"Bukankah kau seharusnya menemui istrimu?"
Aku tersenyum, dan bertanya balik, "apakah kau tahu arti sebenarnya kata pulang?"
Ia menggeleng.
"Pulang itu artinya kau pergi ke tempat orang yang kau cintai dan mencintaimu,"
Ia mencubit perutku dengan manja, lantas memelukku, dan membawaku masuk ke dalam rumahnya.
Malam itu kami bercinta dengan hebat.
- - -
KRIIING! KRIIING! Ponselku berbunyi nyaring di atas meja. Aku yang sedang telanjang di kasur, hanya ditutupi selimut, mencoba membuka mata yang masih terasa sangat berat. Kuraih ponsel itu.
"Halo?"
"Halo, sayang. Aku lagi bingung nih," terdengar suara istriku di seberang.
"Bingung kenapa?"
"Lho sayang, kok suaramu parau sih? Baru bangun tidur ya?"
Sial, dia tahu.
"Iya nih, kerjaan di kantor banyak banget. Aku kemarin lembur sampai malam," ujarku berbohong. Sebenarnya, aku lembur dengan Nita.
Oh iya, Nita di mana? Semalam ia tidur di sampingku. Telanjang juga. Tapi sekarang tidak ada. Ah, mungkin ia sedang memasak di dapur.
"Begini sayang, nanti siang di mall A akan ada diskon produk fashion besar-besaran, tapi di saat yang sama di mall C juga akan ada launching handphone teknologi terbaru. Kalau aku pergi ke mall A duluan terus ke mall C, takutnya nanti acara di mall C sudah bubar. Begitu juga sebaliknya. Aku harus gimana nih yang?"
Anjrit. Istriku selalu saja menghabiskan uang hasil kerjaku untuk hal-hal yang tidak perlu.

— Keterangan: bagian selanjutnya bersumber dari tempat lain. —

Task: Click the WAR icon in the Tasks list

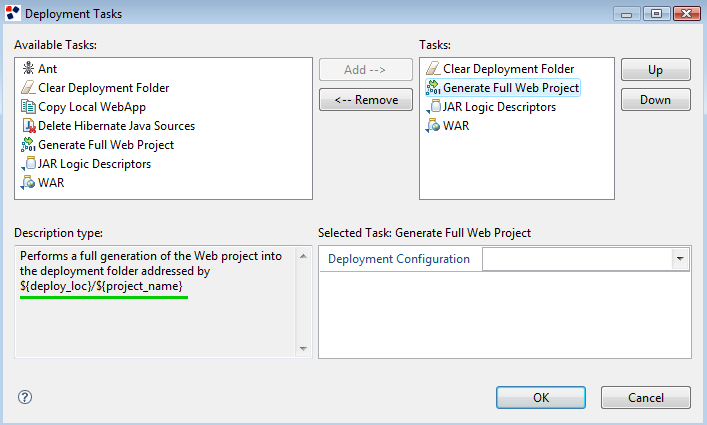Action: pos(433,126)

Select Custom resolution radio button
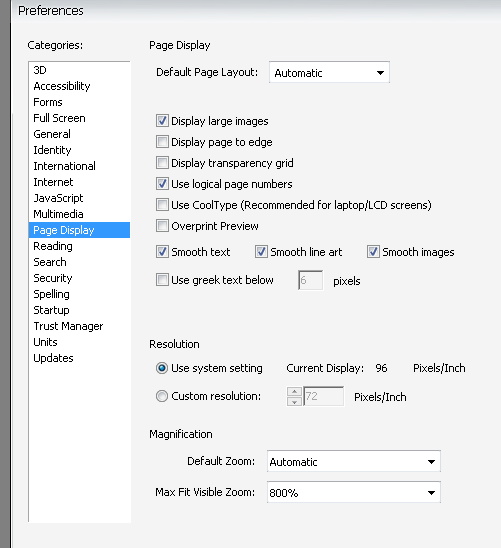(162, 396)
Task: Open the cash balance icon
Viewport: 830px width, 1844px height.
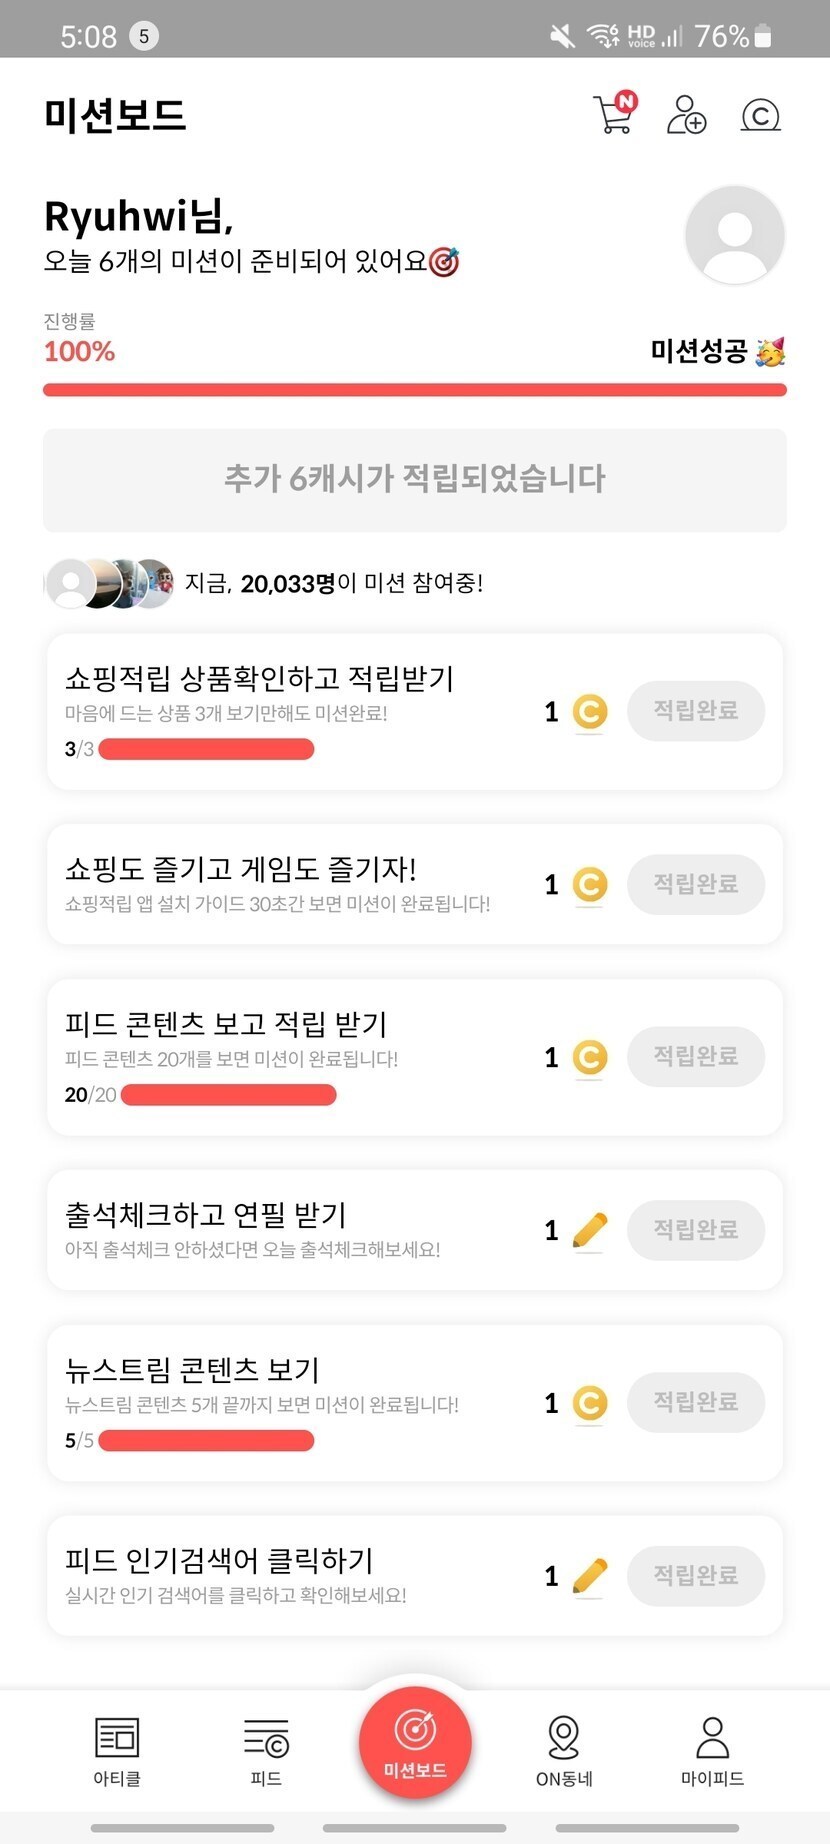Action: click(x=760, y=116)

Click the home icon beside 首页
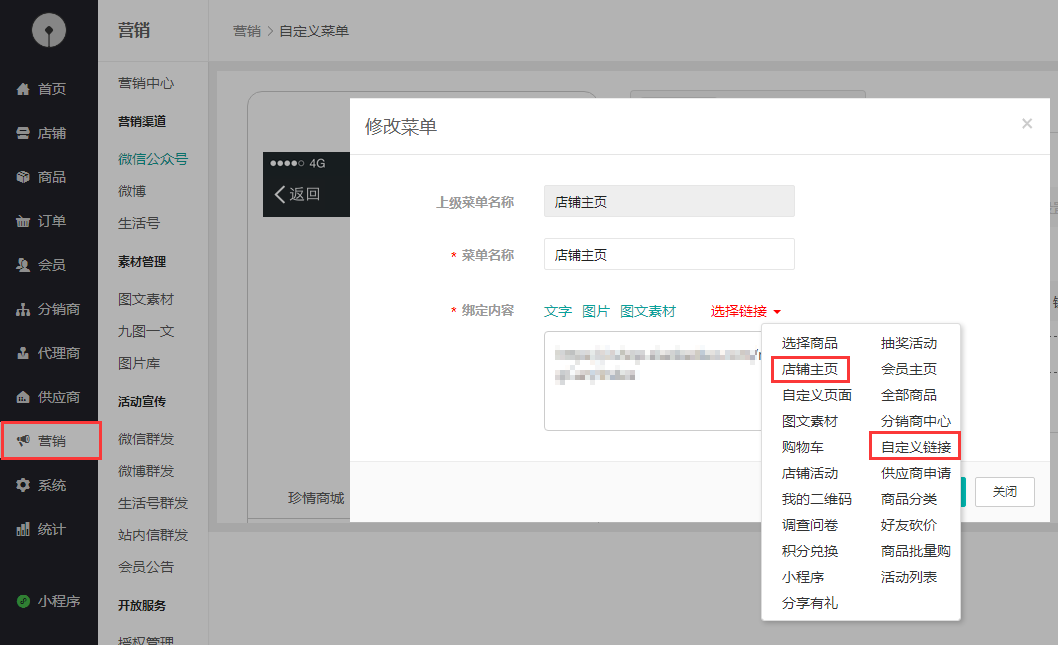(23, 89)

"Nggak usah ke mana-mana. Di rumah aja!" kataku dengan ketus. Aku menutup teleponnya.
"Si pemboros lagi?"
Aku terkejut. Nita sudah berdiri di samping tempat tidur. Ia hanya mengenakan bikini warna putih. Tangan kirinya membawa secangkir teh hangat, tangan kanannya memegang piring berisi gorengan. Ia meletakkan kedua benda itu di atas meja, lalu duduk di sampingku. Tercium bau wangi sabun mandi.
"Aku nggak melihat ada kolam renang di rumah ini," ujarku.
"Aku nggak mau pemberian dari seseorang hanya tergeletak sia-sia di dalam lemari," katanya.
Aku tertawa kecil. Kuraih ikatan tali di belakang lehernya dan kulepaskan sehingga bagian atas BH-nya jatuh. Terlihatlah 2 buah pepaya yang menggemaskan. Dengan jari jempol dan telunjuk, kumainkan puting susunya.
"Hei," Nita mengusap rambutku lembut, "apa lelaki itu nggak bisa puas hanya dengan satu wanita saja?"
Kutatap matanya dalam-dalam. "Kalau kau bertanya pada lelaki manapun di seluruh dunia, apakah kau puas hanya dengan satu wanita saja? Mayoritas dari mereka pasti akan menjawab tidak. Mereka yang menjawab ya, pasti karena takut pada istrinya... Wanita selalu berubah. Hari ini semanis kucing, besok segalak harimau. Hari ini minta dinikahi, besok minta cerai... Karena itulah lelaki tak pernah berhenti mencari wanita yang cocok untuk dirinya,"
"Berarti kalau besok aku berubah menjadi harimau, kau akan meninggalkanku?"
"Tergantung," aku berdehem. "Mumpung sekarang kita masih berdekatan, kenapa nggak kita nikmati saja kesempatan ini?"
Aku dan Nita berciuman. Makin lama makin panas.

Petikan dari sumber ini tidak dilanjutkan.